Affaire Ould M’khaitir : Le gouvernement tergiverse

16 November, 2017 - 09:04

Le verdict de la Cour d’appel de Nouadhibou est tombé, jeudi dernier : relaxe d’ Ould M’khaitir, après l’avoir condamné à deux ans fermes, alors qu’il en a passé  plus de trois en prison. Une  libération qui a froissé une partie, très remontée contre le jeune blogueur, de la rue mauritanienne  qui espérait une autre tournure des évènements, en dépit de la requalification des charges, passées d’apostasie à la mécréance. La relaxe  pure et simple du tribunal, voire amnistie, pariaient certains, paraissait pourtant prévisible.

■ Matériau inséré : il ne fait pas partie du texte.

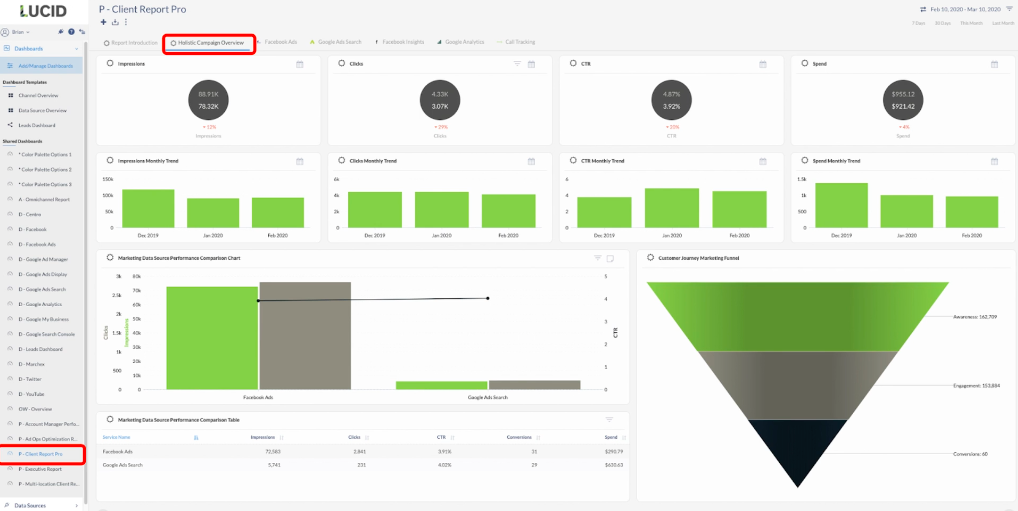Click Add/Manage Dashboards in sidebar
Viewport: 1018px width, 511px height.
click(x=45, y=65)
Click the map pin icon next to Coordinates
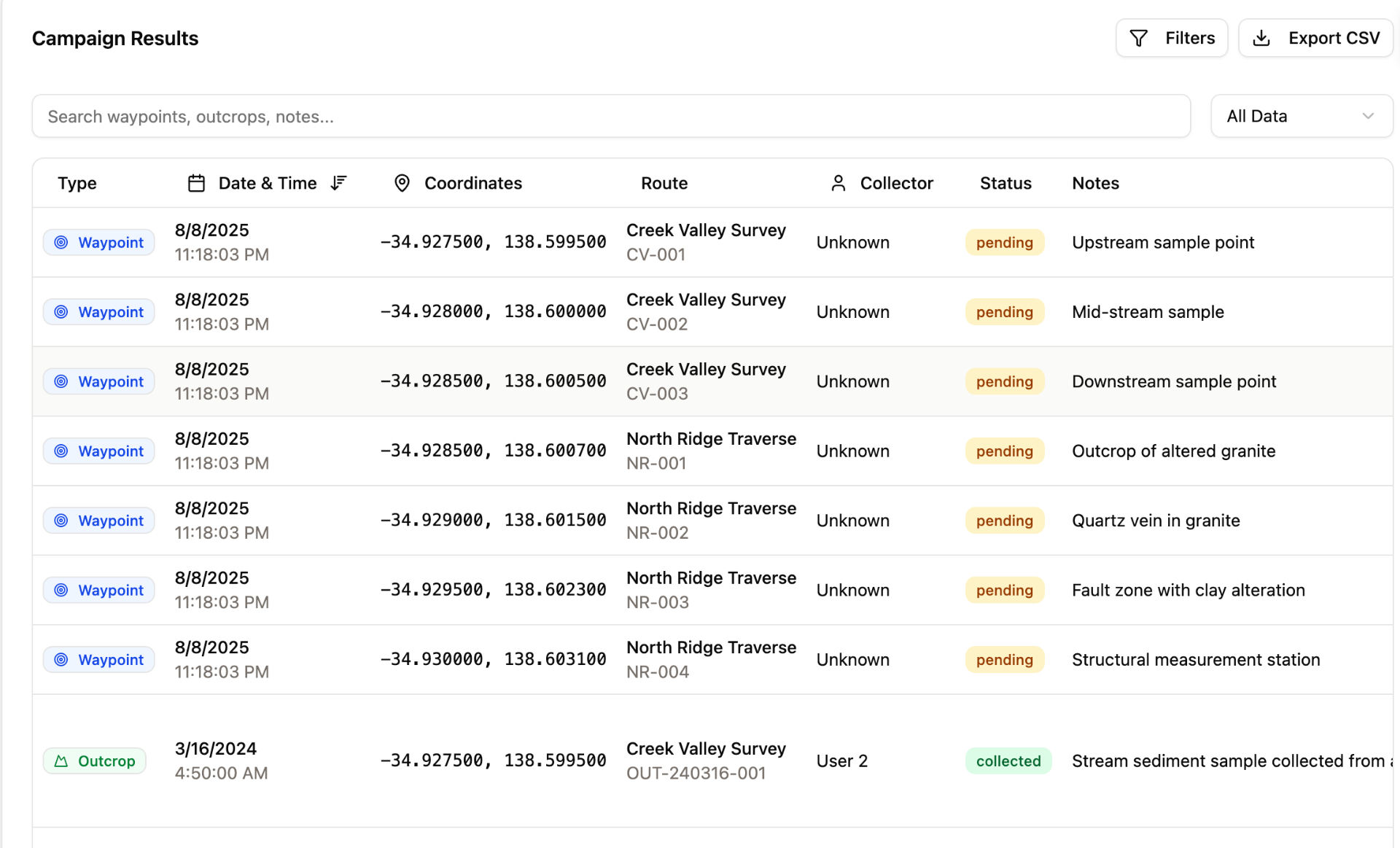Viewport: 1400px width, 848px height. tap(402, 183)
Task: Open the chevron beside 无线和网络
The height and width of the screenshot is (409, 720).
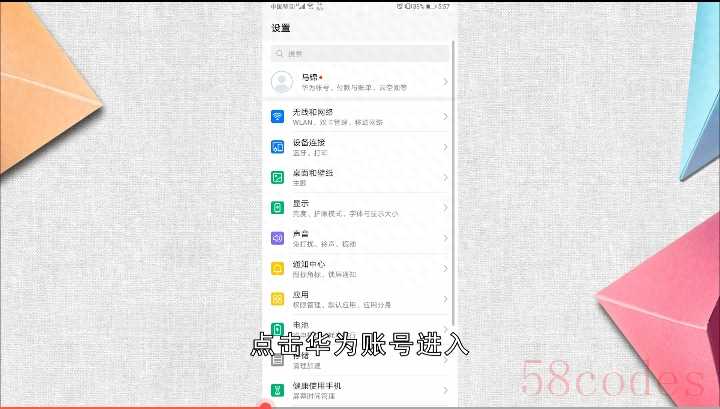Action: (445, 117)
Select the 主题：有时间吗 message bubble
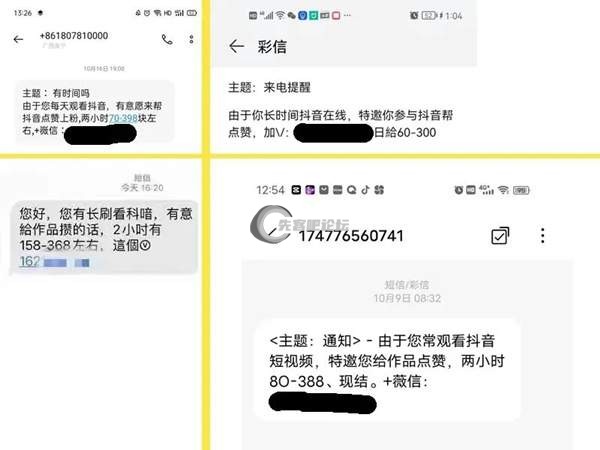 point(95,112)
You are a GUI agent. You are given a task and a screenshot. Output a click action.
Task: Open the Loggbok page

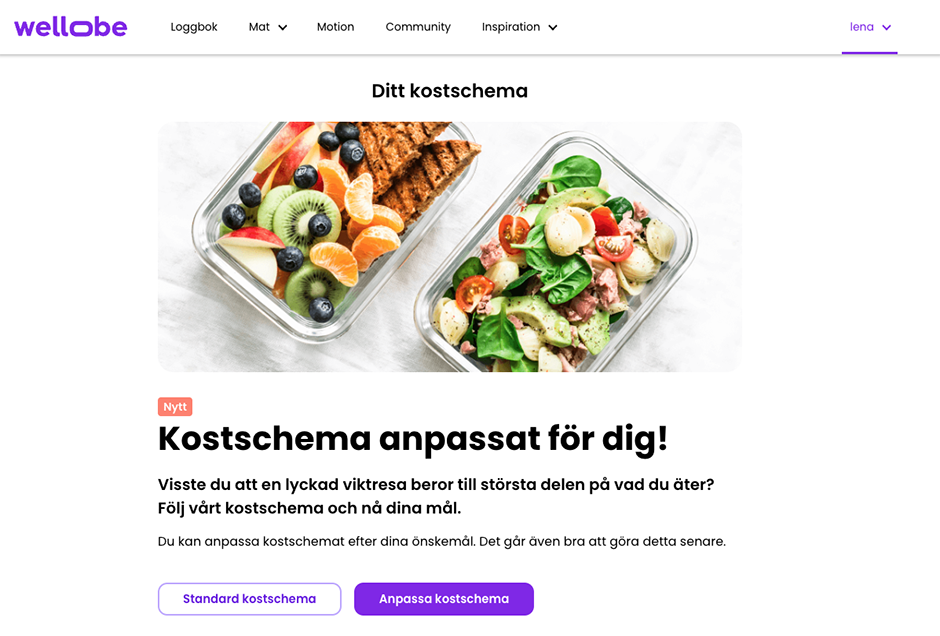click(x=194, y=27)
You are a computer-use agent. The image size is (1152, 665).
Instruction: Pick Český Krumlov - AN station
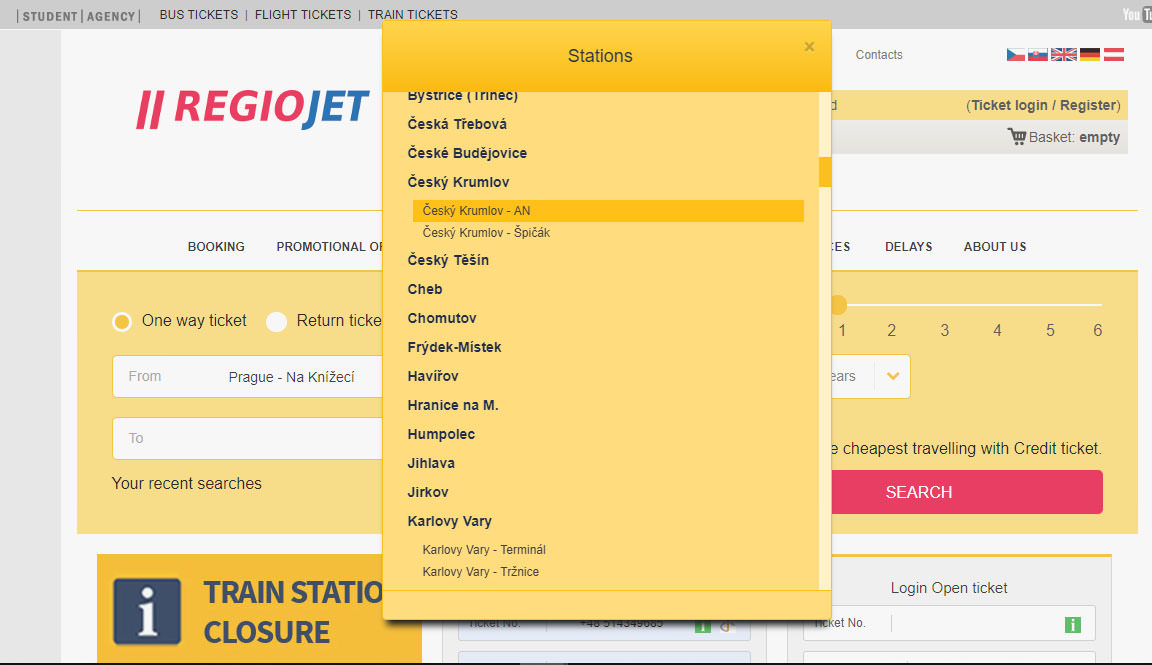pyautogui.click(x=476, y=211)
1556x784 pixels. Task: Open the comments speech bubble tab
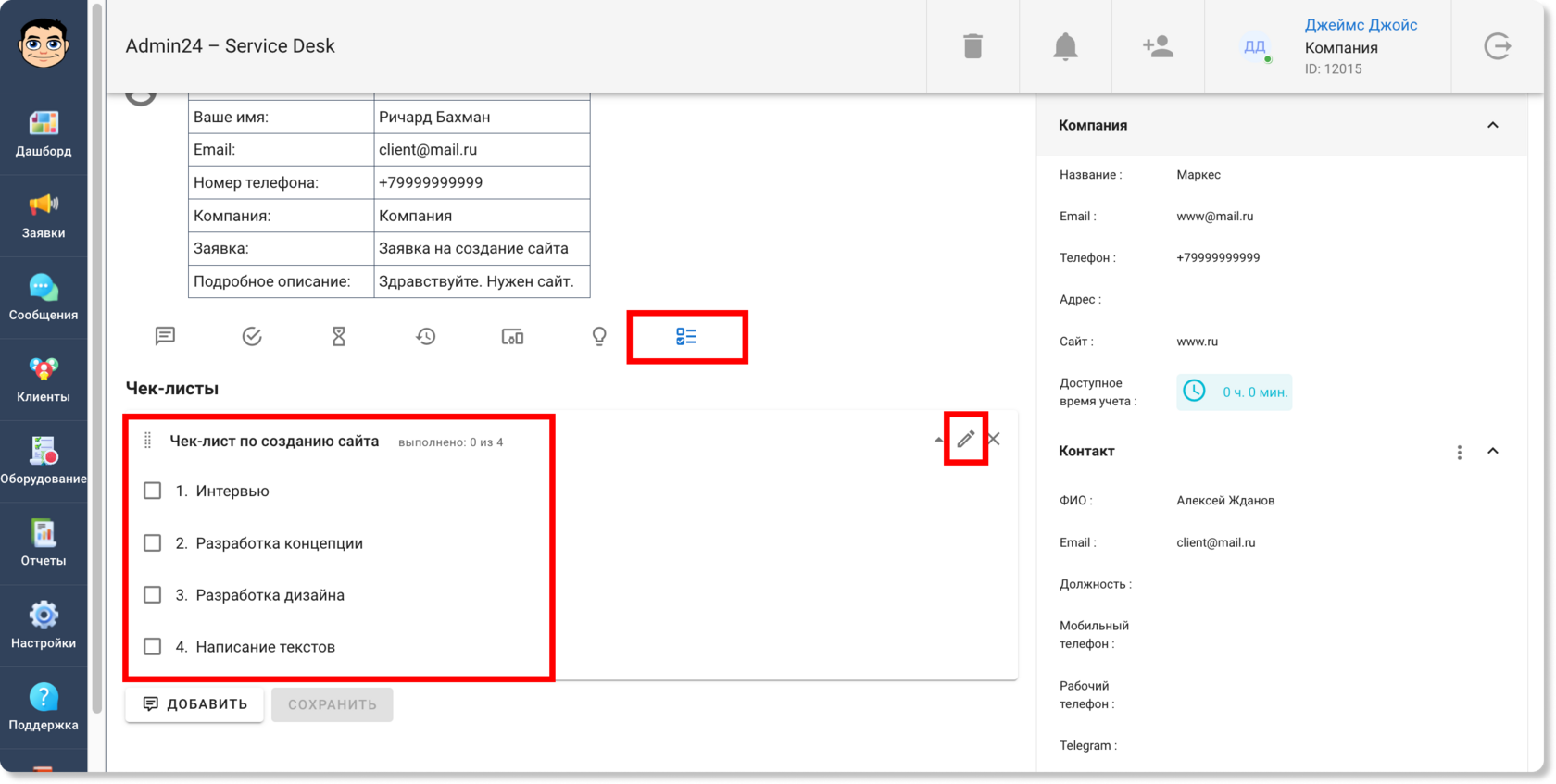[x=165, y=337]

Dès la veille du verdict, la rue a donc commencé à bouger. La Nousra du Prophète Mohamed (PBL)  tente d’occuper la place de la mosquée Ibn Abass de Nouakchott, dénonçant la probable clémence du tribunal, mais c’est sans compter avec les forces de l’ordre qui envahissent, tôt le matin, les principales artères menant au rendez-vous et à la présidence de la République.  Dans l’impossibilité de manifester, Nousra reporte le rendez-vous au lendemain vendredi, après la prière. Les forces de l’ordre y seront, avec force grenades lacrymogènes, pour disperser les manifestants. On note également des manifestations à l’intérieur du pays.

Face à l’apparente détermination des  partisans de l’exécution du jeune blogueur, le pouvoir et/ou sa justice hésite, avant d’interjeter appel. Le jeune prisonnier est alors conduit de Nouadhibou à Nouakchott où il serait gardé à l’état-major de la gendarmerie. Le verdict de la Cour d’appel a mis à nu les tergiversations  du pouvoir qui se trouve, aujourd’hui, placé entre une  partie  de l’opinion nationale qui réclame, à cor et à cri, le respect du premier verdict qui condamna le présumé à la peine capitale – autrement dit,  l’exécution, pure et simple, du blogueur qu’elle accuse de « blasphème » – et l’opinion internationale, appuyée par l’autre partie des Mauritaniens, unanimement hostiles à cette radicalité. Voici près de quatre ans que la justice et le gouvernement cherchent à en finir, avec cette embarrassante affaire.

 

Et le G8 charge !

Pendant que le gouvernement se démène avec  le dossier du jeune blogueur, le G8, regroupement de coalition et de partis politiques de l’opposition qu’on semblait avoir oublié, refait surface et charge la baraque. Dans un long communiqué, le rassemblement entend accabler le pouvoir qu’il accuse d’avoir appauvri les  Mauritaniens, tandis qu’une infime partie, proche de celui-ci, s’en est, elle, copieusement engraissée.

Le G8  passe en revue les secteurs du pays dont les voyants sont tous au rouge : de l’éducation à la santé, en passant par le retour en force de la gabegie, du clientélisme et du favoritisme, tandis que l’unité nationale est ébranlée et que persiste l’esclavage et/ou ses séquelles... Au plan politique, le G8 parle, non seulement, de blocage mais, aussi  et surtout, de la mutilation des symboles nationaux, suite à la décision du pouvoir de changer les couleurs du drapeau et les paroles de l’hymne (conformément, certes, aux recommandations d’un dialogue politique de 2016… boycotté par l’opposition dite radicale). Le G8 accuse encore le pouvoir de régler des comptes à ses opposants, comme le sénateur Ould Ghadda,  en les envoyant  au bagne.

Au plan social, il dénonce la flambée continue des prix des produits de première nécessité – alimentation, carburant… – et, au-delà de l’incapacité du pouvoir à enrayer cette spirale, son pressurage des hommes d’affaires et du petit  peuple, via impôts et taxes. Le pouvoir s’acharne à sucer le peuple, clame le G8, afin de le réduire au silence. Et de crier à la déchéance nationale, pleurant le pays en danger, pris en otage par un régime prédateur. « Halte, faisons barrage aux visées du gouvernement d’Ould Abdel Aziz ! », semble clamer l’opposition dite radicale qui en appelle au sursaut national, invitant les citoyens mauritaniens à prendre leur responsabilités et à dire non, en répondant, massivement, au meeting  prévu le 25 Novembre prochain ; soit quelque trois jours avant la célébration du 57ème anniversaire de l’indépendance du pays, programmée à Kaédi, capitale du Gorgol.  Un évènement qui accapare toute l’énergie du pouvoir, alors que, selon le G8, il devrait plutôt se préoccuper, préférentiellement et en urgence, de la sécheresse qui s’abat sur le pays.

Le meeting du 25 Novembre, grande rentrée politique pour l’opposition dite radicale ? Occasion, pour son nouveau président, de décliner les grands axes de son mandat ?  L’opinion attend la première sortie d’Ould  Maouloud.